[Task directions]
Please print every line of the listing, unchanged.

_ _ _

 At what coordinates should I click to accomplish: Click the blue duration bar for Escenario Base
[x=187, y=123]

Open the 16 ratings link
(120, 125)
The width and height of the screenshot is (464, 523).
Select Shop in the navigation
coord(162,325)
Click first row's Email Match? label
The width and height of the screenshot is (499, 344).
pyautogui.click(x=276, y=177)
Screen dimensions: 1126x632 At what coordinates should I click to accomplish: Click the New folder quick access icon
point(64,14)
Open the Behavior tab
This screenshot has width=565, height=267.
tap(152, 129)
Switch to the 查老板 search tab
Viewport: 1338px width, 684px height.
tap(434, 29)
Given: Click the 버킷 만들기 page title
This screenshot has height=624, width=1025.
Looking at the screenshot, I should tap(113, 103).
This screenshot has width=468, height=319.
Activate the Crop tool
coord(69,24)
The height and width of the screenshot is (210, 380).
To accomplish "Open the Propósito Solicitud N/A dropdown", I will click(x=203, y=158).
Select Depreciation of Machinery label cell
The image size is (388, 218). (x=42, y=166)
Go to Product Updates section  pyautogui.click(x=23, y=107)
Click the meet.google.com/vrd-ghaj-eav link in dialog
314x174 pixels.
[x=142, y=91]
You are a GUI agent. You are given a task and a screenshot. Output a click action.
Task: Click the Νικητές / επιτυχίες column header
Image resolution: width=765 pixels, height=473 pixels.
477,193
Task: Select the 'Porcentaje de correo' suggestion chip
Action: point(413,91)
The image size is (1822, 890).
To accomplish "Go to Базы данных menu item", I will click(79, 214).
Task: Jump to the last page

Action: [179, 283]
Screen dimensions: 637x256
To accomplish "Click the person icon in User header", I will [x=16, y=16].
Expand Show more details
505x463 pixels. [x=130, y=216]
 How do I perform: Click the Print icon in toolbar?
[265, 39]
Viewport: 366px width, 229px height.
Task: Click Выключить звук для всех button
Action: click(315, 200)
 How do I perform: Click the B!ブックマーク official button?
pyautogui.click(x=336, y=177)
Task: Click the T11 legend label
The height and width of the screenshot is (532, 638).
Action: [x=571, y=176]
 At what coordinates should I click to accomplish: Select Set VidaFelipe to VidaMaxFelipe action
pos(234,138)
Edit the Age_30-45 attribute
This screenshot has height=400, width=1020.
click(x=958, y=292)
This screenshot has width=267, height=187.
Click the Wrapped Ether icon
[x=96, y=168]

_ _ _

[Written solution]
 At what coordinates should I click to accomplish: Click the blue duration bar for Escenario Base
[x=187, y=123]

Open the 16 ratings link
(120, 125)
The width and height of the screenshot is (464, 523).
Select Shop in the navigation
coord(162,325)
Click first row's Email Match? label
The width and height of the screenshot is (499, 344).
pyautogui.click(x=276, y=177)
Screen dimensions: 1126x632 At what coordinates should I click to accomplish: Click the New folder quick access icon
point(64,14)
Open the Behavior tab
This screenshot has width=565, height=267.
tap(152, 129)
Switch to the 查老板 search tab
Viewport: 1338px width, 684px height.
tap(434, 29)
Given: Click the 버킷 만들기 page title
This screenshot has height=624, width=1025.
Looking at the screenshot, I should tap(113, 103).
This screenshot has width=468, height=319.
Activate the Crop tool
coord(69,24)
The height and width of the screenshot is (210, 380).
To accomplish "Open the Propósito Solicitud N/A dropdown", I will click(x=203, y=158).
Select Depreciation of Machinery label cell
The image size is (388, 218). (x=42, y=166)
Go to Product Updates section  pyautogui.click(x=23, y=107)
Click the meet.google.com/vrd-ghaj-eav link in dialog
314x174 pixels.
[x=142, y=91]
You are a GUI agent. You are given a task and a screenshot. Output a click action.
Task: Click the Νικητές / επιτυχίες column header
Image resolution: width=765 pixels, height=473 pixels.
477,193
Task: Select the 'Porcentaje de correo' suggestion chip
Action: point(413,91)
The image size is (1822, 890).
To accomplish "Go to Базы данных menu item", I will click(79, 214).
Task: Jump to the last page

Action: [179, 283]
Screen dimensions: 637x256
To accomplish "Click the person icon in User header", I will [x=16, y=16].
Expand Show more details
505x463 pixels. [x=130, y=216]
 How do I perform: Click the Print icon in toolbar?
[265, 39]
Viewport: 366px width, 229px height.
Task: Click Выключить звук для всех button
Action: click(315, 200)
 How do I perform: Click the B!ブックマーク official button?
pyautogui.click(x=336, y=177)
Task: Click the T11 legend label
The height and width of the screenshot is (532, 638).
Action: [x=571, y=176]
 At what coordinates should I click to accomplish: Select Set VidaFelipe to VidaMaxFelipe action
pos(234,138)
Edit the Age_30-45 attribute
This screenshot has height=400, width=1020.
click(x=958, y=292)
This screenshot has width=267, height=187.
Click the Wrapped Ether icon
[x=96, y=168]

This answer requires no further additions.